Wallengrenia egeremet, the northern broken dash , is a butterfly of the family Hesperiidae. It is found in North America from southern Maine and southern Ontario, west across the Great Lakes states to southeastern North Dakota, south to central Florida, the Gulf Coast and south-eastern Texas.

The wingspan is 25–39 mm. Adults are on wing from June to August in one generation in most of the range. There are two generations with adults on wing from May to October in the deep south and eastern Texas.
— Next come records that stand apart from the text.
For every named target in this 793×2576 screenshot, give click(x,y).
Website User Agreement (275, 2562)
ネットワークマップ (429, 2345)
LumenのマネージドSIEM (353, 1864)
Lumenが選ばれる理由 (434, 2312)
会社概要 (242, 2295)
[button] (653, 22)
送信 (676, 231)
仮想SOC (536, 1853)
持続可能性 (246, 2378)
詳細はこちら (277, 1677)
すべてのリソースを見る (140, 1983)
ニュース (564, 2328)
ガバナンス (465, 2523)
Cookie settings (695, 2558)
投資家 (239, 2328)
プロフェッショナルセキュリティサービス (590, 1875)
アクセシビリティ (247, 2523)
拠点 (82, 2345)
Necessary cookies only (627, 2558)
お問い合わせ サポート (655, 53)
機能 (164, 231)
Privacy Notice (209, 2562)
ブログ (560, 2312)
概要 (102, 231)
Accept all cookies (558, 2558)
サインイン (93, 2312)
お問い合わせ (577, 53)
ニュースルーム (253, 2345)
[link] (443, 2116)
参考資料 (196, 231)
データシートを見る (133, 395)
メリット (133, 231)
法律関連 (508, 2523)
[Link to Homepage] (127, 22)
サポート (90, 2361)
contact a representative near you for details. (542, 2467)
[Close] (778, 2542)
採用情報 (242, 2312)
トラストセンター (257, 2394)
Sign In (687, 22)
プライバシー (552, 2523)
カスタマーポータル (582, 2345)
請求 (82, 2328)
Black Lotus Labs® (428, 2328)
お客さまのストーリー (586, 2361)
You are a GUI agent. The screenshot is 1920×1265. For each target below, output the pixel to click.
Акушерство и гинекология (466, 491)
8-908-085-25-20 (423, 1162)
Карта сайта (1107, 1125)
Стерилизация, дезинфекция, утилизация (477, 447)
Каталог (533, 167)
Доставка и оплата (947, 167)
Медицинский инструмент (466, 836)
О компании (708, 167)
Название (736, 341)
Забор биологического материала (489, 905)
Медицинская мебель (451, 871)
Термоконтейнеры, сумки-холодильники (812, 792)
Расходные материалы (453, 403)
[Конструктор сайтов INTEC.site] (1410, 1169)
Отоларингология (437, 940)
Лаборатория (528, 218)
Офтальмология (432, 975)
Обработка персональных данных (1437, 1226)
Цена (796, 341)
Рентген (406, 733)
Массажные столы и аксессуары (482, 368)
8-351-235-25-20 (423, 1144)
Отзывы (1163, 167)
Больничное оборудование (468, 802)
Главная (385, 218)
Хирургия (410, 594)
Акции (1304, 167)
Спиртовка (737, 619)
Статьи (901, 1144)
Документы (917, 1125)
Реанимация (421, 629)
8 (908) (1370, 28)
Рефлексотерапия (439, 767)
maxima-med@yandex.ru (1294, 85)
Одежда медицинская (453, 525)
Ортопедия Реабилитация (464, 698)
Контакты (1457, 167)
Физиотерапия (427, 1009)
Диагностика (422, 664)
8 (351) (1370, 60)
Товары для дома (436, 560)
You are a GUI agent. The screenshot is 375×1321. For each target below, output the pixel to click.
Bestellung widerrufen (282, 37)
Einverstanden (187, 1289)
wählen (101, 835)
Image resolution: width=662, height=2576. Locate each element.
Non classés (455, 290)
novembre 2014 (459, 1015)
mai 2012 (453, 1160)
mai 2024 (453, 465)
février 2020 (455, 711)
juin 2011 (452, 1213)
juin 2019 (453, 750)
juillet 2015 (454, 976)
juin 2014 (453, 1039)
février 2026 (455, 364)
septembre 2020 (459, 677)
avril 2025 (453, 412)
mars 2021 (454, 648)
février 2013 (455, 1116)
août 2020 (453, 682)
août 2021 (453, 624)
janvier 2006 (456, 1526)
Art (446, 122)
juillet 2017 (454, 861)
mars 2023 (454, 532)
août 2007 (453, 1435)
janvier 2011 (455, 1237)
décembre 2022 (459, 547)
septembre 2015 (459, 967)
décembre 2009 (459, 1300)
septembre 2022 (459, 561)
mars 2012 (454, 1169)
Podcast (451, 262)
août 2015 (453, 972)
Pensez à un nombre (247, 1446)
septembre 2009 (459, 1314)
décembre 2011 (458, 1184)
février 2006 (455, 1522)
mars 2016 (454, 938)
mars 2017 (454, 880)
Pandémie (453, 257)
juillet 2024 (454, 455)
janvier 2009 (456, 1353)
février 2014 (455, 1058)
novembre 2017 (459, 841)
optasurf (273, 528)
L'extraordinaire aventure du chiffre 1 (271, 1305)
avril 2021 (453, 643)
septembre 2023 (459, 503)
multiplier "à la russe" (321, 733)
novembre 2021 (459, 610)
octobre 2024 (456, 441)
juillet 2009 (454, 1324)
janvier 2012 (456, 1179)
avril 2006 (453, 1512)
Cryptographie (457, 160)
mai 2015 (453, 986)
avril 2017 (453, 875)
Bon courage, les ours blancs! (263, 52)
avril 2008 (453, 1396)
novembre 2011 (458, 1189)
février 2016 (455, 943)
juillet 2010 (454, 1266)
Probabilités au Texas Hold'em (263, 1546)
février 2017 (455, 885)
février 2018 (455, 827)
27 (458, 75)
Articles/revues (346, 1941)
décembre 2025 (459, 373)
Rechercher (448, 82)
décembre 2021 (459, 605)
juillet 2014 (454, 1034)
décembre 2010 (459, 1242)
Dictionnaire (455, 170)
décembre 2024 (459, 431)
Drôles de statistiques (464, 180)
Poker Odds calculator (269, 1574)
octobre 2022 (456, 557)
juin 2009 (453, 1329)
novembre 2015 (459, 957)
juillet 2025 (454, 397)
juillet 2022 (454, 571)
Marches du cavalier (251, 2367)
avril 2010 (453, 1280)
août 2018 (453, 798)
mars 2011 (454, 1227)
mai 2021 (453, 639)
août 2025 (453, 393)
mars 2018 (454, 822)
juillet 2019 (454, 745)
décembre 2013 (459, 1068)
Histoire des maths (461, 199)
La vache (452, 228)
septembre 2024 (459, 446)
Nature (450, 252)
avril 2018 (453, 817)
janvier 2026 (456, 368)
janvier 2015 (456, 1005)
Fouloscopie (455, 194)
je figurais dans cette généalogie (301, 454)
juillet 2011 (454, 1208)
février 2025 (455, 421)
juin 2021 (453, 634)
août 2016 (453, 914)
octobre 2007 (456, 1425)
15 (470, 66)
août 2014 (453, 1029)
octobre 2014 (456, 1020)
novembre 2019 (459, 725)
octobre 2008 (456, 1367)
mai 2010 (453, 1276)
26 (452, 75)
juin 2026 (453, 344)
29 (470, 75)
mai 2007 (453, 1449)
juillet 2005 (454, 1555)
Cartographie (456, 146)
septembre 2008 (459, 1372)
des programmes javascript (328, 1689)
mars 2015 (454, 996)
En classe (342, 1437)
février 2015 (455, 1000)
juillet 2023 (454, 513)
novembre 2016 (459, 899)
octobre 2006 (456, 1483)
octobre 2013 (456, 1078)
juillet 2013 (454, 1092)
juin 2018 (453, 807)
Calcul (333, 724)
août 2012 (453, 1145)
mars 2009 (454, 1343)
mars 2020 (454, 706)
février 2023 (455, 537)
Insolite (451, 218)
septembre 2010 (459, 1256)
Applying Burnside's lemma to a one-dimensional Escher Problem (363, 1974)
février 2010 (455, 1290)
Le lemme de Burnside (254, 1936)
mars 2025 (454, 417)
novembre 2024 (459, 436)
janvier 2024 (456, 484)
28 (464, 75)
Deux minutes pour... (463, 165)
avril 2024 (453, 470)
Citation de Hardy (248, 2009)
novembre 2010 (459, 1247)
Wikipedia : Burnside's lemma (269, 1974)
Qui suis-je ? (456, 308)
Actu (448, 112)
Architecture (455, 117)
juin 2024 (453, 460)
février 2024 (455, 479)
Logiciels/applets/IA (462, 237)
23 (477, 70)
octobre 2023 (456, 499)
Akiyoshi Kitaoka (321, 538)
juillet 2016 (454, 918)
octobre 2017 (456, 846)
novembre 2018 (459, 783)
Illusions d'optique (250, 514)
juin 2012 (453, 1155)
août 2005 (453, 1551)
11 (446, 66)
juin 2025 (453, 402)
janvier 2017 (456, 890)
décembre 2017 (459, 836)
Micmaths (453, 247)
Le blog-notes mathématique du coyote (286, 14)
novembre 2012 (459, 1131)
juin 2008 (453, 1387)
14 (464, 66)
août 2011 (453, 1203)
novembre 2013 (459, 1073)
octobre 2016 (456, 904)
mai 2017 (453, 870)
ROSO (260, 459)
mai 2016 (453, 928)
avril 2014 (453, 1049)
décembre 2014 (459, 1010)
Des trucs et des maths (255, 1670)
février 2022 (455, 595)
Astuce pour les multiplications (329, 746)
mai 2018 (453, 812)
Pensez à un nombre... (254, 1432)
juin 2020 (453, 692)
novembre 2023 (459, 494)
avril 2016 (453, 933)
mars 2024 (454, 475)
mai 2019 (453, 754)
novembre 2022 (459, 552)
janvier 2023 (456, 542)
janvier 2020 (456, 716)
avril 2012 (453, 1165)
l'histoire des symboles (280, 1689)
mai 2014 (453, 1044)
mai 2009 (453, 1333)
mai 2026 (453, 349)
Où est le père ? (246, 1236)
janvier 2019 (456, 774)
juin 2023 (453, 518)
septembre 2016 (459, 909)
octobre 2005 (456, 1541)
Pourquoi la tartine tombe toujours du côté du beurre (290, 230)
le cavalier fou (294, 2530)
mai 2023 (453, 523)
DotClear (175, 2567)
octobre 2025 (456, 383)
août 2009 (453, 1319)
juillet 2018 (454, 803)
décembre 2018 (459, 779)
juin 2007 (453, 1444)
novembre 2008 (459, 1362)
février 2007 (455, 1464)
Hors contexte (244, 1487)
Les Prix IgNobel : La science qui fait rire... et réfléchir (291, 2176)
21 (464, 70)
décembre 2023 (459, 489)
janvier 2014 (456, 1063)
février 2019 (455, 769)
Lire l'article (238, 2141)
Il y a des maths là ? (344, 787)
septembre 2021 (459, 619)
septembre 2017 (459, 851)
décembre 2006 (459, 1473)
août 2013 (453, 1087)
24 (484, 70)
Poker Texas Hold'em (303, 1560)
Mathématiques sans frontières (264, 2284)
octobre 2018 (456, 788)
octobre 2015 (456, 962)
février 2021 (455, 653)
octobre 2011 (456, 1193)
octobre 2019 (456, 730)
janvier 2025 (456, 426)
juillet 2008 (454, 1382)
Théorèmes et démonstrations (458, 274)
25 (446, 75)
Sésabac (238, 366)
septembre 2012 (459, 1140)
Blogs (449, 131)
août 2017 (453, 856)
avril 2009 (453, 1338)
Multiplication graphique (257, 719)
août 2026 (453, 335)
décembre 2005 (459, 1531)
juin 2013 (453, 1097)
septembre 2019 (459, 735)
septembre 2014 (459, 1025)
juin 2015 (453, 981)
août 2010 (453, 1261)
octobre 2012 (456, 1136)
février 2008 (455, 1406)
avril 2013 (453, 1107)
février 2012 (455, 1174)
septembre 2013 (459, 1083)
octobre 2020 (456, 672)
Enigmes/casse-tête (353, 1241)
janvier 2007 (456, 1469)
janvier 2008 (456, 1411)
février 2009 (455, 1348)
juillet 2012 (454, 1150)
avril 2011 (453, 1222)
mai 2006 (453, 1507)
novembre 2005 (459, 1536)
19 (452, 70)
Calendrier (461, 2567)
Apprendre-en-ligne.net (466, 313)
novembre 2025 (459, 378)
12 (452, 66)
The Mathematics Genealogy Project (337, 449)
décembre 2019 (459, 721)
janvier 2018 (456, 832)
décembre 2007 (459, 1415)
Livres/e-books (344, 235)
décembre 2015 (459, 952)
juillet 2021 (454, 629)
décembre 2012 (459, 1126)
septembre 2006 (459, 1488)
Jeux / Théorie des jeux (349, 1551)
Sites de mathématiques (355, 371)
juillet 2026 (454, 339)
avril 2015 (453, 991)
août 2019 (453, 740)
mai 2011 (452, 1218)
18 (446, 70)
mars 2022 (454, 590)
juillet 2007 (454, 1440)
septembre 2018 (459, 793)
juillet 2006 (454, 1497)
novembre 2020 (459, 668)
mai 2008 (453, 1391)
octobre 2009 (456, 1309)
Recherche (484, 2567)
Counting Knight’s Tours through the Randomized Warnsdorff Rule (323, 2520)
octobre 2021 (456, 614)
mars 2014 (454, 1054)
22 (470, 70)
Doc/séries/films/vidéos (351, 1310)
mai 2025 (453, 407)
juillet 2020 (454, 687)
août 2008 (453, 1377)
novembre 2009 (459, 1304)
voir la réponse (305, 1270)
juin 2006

The larvae feed on various Panicum species, including Panicum clandestinum and Panicum dichotomum. Adults feed on the nectar of white, pink or purple flowers, including dogbane, red clover, New Jersey tea and sweet pepperbush.

There appears to be some uncertainty in which genus this species belongs to, with NatureServe recognizing it as a member of the genus Polites. Furthermore, it appears some believe this species is a subspecies of Wallengrenia otho.